**WORK INSTRUCTION**
Your output should be the entries below, from the first line up to and including the line with "Given: Toggle the", reproduced exactly and with no other lines.
INPUT DATA START
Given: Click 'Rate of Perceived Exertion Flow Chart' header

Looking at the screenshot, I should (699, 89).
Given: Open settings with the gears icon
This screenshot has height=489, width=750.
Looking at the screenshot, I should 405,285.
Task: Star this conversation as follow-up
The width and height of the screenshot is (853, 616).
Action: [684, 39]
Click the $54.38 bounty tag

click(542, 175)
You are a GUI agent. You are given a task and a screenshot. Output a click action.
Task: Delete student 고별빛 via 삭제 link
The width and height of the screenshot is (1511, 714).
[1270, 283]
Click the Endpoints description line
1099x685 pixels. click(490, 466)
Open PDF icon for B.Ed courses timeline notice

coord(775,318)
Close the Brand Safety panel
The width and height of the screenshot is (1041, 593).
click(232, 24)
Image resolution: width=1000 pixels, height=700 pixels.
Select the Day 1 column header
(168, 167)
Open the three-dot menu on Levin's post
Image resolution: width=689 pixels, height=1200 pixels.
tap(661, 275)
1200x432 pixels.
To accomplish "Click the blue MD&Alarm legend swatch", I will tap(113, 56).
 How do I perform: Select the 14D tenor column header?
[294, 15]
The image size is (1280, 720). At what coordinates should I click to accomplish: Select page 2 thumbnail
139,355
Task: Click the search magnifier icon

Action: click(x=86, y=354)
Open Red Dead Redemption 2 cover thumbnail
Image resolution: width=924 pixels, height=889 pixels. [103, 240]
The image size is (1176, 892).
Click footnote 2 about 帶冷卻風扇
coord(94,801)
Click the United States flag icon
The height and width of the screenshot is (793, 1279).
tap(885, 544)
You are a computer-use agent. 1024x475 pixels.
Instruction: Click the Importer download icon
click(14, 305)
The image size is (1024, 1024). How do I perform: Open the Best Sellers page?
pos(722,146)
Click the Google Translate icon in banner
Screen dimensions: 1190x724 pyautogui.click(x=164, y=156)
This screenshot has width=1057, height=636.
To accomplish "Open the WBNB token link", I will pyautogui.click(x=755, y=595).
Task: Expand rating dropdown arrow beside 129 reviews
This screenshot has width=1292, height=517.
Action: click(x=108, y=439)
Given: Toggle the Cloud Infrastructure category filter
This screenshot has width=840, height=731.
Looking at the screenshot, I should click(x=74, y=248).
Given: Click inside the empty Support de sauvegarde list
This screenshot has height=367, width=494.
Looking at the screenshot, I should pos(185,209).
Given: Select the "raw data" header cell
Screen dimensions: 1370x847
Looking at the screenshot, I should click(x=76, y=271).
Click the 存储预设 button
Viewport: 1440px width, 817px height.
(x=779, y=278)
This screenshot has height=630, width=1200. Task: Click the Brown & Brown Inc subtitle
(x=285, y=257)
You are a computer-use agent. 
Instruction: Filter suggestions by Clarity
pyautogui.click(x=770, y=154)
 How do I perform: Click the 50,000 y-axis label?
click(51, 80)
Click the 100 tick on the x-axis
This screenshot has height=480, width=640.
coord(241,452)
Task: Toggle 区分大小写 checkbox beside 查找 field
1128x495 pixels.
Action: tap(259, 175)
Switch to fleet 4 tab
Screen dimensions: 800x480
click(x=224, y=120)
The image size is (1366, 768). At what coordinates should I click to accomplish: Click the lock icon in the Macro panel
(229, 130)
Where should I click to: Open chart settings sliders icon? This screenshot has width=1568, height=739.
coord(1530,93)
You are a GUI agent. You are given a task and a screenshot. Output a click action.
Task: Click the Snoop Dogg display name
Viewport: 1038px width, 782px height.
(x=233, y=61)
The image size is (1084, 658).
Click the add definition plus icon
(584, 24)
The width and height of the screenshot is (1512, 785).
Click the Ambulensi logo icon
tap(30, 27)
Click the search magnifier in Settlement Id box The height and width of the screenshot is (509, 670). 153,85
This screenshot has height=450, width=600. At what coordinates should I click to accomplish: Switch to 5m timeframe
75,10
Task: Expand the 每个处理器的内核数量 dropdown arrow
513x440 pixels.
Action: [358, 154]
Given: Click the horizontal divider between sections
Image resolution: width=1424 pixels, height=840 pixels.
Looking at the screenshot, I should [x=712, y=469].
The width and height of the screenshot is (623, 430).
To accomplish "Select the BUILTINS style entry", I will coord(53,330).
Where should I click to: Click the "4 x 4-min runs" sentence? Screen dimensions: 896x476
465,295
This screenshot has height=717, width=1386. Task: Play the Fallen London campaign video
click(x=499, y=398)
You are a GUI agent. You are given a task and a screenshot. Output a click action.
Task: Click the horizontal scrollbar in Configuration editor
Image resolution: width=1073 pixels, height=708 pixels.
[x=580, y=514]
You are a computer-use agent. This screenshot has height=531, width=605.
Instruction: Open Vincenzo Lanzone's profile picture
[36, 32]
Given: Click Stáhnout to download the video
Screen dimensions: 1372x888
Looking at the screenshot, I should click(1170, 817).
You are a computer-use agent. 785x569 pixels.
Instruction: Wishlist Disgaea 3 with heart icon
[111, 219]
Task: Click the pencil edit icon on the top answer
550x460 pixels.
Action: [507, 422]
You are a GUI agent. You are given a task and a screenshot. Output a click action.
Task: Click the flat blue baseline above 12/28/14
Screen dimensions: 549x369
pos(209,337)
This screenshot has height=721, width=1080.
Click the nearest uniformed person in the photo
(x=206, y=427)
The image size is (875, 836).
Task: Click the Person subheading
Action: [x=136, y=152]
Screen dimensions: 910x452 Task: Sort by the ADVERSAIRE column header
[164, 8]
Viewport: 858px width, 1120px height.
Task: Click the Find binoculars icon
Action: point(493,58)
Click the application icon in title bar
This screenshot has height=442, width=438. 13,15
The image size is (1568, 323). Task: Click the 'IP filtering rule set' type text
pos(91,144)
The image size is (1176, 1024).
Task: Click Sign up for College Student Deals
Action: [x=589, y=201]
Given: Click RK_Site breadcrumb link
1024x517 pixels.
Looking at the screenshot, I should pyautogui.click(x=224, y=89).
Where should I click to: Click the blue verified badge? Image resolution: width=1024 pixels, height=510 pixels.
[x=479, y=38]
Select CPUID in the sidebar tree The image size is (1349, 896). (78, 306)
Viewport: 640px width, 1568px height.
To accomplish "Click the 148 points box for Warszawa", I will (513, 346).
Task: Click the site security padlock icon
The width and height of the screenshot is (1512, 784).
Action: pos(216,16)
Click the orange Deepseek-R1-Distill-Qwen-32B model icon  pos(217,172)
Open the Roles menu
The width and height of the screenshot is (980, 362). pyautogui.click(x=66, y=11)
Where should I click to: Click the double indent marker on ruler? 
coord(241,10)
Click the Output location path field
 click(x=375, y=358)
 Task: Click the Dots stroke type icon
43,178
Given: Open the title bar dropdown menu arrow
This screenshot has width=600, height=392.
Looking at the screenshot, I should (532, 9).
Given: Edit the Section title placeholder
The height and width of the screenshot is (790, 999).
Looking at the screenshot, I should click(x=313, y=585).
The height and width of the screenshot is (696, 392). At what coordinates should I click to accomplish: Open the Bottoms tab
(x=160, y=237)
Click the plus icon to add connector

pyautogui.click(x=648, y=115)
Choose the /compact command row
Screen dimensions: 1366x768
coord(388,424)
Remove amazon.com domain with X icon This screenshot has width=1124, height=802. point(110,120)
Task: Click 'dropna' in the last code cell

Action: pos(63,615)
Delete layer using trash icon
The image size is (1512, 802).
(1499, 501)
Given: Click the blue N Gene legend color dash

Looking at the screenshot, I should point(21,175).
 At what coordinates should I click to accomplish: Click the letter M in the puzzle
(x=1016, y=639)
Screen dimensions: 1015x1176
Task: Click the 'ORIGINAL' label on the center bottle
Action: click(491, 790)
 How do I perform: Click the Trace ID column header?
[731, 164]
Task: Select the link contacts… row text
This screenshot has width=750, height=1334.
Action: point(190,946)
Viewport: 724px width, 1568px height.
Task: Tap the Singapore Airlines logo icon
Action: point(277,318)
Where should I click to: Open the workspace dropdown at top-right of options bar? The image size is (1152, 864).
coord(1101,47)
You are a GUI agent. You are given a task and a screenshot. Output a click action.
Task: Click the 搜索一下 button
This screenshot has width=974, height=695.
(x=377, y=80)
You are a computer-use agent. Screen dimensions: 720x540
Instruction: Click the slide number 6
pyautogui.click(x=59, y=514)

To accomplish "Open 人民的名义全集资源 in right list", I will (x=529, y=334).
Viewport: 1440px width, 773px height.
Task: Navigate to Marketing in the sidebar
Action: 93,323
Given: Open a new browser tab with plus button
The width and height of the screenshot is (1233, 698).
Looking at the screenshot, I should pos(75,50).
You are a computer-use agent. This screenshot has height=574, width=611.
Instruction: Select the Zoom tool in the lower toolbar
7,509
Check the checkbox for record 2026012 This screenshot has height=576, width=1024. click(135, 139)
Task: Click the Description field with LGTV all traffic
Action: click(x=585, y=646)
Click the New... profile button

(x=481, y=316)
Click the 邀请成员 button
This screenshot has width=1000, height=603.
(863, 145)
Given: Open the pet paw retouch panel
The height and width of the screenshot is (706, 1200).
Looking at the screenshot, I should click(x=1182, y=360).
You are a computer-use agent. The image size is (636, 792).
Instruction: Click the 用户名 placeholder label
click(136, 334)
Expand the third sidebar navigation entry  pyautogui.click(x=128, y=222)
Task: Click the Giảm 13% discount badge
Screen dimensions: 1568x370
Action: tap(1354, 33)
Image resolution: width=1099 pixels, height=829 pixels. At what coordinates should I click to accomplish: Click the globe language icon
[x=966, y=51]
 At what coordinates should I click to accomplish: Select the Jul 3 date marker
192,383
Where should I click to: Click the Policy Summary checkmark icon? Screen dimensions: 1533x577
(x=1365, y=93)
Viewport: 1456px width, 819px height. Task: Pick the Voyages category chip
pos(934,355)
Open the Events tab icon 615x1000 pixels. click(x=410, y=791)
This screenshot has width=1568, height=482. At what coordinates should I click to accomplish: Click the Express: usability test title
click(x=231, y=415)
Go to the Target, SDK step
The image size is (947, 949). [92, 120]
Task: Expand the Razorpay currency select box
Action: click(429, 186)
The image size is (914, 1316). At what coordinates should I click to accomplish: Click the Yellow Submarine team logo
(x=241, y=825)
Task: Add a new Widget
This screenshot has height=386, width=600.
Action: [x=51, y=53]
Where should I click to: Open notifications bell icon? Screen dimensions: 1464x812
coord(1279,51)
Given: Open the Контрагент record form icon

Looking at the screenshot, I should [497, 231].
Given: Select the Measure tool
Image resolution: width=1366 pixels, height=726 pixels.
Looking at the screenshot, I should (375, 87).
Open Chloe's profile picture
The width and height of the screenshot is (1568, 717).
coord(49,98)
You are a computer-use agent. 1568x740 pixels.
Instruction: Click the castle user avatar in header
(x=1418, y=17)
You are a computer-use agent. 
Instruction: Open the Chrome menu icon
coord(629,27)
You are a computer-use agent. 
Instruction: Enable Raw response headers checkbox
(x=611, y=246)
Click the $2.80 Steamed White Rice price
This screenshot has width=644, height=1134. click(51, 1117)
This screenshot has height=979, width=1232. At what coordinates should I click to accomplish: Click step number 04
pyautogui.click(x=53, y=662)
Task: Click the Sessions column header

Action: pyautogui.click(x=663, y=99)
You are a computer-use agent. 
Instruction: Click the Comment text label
INPUT DATA END
**RESULT BELOW**
Given: Click 'Rate of Perceived Exertion Flow Chart' header

Looking at the screenshot, I should (699, 89).
Given: Open settings with the gears icon
This screenshot has height=489, width=750.
Looking at the screenshot, I should 405,285.
Task: Star this conversation as follow-up
The width and height of the screenshot is (853, 616).
Action: [684, 39]
Click the $54.38 bounty tag

click(542, 175)
You are a GUI agent. You are given a task and a screenshot. Output a click action.
Task: Delete student 고별빛 via 삭제 link
The width and height of the screenshot is (1511, 714).
[1270, 283]
Click the Endpoints description line
1099x685 pixels. click(490, 466)
Open PDF icon for B.Ed courses timeline notice

coord(775,318)
Close the Brand Safety panel
The width and height of the screenshot is (1041, 593).
click(232, 24)
Image resolution: width=1000 pixels, height=700 pixels.
Select the Day 1 column header
(168, 167)
Open the three-dot menu on Levin's post
Image resolution: width=689 pixels, height=1200 pixels.
tap(661, 275)
1200x432 pixels.
To accomplish "Click the blue MD&Alarm legend swatch", I will tap(113, 56).
 How do I perform: Select the 14D tenor column header?
[294, 15]
The image size is (1280, 720). At what coordinates should I click to accomplish: Select page 2 thumbnail
139,355
Task: Click the search magnifier icon

Action: click(x=86, y=354)
Open Red Dead Redemption 2 cover thumbnail
Image resolution: width=924 pixels, height=889 pixels. [103, 240]
The image size is (1176, 892).
Click footnote 2 about 帶冷卻風扇
coord(94,801)
Click the United States flag icon
The height and width of the screenshot is (793, 1279).
tap(885, 544)
You are a computer-use agent. 1024x475 pixels.
Instruction: Click the Importer download icon
click(14, 305)
The image size is (1024, 1024). How do I perform: Open the Best Sellers page?
pos(722,146)
Click the Google Translate icon in banner
Screen dimensions: 1190x724 pyautogui.click(x=164, y=156)
This screenshot has width=1057, height=636.
To accomplish "Open the WBNB token link", I will pyautogui.click(x=755, y=595).
Task: Expand rating dropdown arrow beside 129 reviews
This screenshot has width=1292, height=517.
Action: click(x=108, y=439)
Given: Toggle the Cloud Infrastructure category filter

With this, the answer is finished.